Olivia Serres proved to be a compulsive fantasist who committed numerous infidelties and frauds while her husband was absent on Admiralty business, forging bank drafts so that Serres was declared bankrupt. The couple separated in 1802, but in 1804 Serres abducted one of his daughters and was put in prison. In 1806, against all the odds, Olivia was appointed Landscape Painter to the Prince of Wales. In 1817 Serres became one of the proprietors of the new Coburg Theatre and later its scenic director, which further ruined him financially. The same year Olivia began claiming to be the daughter of George III’s brother the Duke of Cumberland, styling herself Princess Olive of Cumberland; her mania lost Serres the patronage of George IV. Serres was imprisoned for debt in 1825 but released in December on grounds of ill-health; he died within the Rules of the King’s Bench on 28th December.

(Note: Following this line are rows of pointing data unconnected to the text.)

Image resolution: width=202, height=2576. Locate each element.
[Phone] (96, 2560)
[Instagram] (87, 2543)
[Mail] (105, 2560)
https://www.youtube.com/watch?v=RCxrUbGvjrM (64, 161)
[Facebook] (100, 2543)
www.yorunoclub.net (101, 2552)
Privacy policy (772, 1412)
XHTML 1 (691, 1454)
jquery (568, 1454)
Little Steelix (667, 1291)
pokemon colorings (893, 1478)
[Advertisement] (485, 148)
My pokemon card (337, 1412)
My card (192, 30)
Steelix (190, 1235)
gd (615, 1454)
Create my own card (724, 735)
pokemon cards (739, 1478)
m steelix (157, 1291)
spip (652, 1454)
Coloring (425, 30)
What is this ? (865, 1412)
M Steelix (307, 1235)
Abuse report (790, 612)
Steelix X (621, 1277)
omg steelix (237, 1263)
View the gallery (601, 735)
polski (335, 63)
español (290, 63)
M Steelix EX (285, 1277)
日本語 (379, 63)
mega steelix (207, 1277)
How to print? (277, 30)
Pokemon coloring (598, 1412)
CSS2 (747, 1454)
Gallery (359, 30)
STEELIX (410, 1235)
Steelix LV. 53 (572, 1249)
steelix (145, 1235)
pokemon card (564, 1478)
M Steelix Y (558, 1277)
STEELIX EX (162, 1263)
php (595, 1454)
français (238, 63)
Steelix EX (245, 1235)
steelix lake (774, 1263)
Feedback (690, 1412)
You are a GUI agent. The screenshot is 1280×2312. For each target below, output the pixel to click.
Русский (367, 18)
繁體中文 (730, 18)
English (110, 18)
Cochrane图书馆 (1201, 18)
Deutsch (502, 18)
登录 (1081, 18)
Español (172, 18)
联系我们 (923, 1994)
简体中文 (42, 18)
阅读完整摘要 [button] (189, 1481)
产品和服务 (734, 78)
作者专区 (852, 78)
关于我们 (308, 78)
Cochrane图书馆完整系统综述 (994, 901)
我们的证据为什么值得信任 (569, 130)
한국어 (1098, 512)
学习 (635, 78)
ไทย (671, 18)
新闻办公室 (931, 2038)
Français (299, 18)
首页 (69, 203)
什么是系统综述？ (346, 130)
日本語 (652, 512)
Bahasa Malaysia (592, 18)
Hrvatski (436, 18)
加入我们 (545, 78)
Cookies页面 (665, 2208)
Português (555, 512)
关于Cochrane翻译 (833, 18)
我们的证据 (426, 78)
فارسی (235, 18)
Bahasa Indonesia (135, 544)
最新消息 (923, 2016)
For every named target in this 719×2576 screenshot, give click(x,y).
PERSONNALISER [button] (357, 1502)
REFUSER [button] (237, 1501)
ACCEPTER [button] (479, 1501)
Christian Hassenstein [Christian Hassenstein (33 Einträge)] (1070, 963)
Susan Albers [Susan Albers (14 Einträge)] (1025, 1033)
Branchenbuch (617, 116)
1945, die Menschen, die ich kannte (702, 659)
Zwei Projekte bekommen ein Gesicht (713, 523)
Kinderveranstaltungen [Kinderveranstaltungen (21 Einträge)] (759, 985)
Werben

The work of John Thomas Serres is represented in the Royal Collection; the National Maritime Museum, Greenwich; Waddesdon Manor; Eton College and the Victoria and Albert Museum, London.
[1] Michael Nevell, ‘The social archaeology of industrialisation: the example of Manchester during the 17th and 18th centuries’, Archaeology North West, vol. 6, issue 16, 2001-3, p.27. I am very grateful to Dr Michael Nevell for information about the topography of the Serres painting.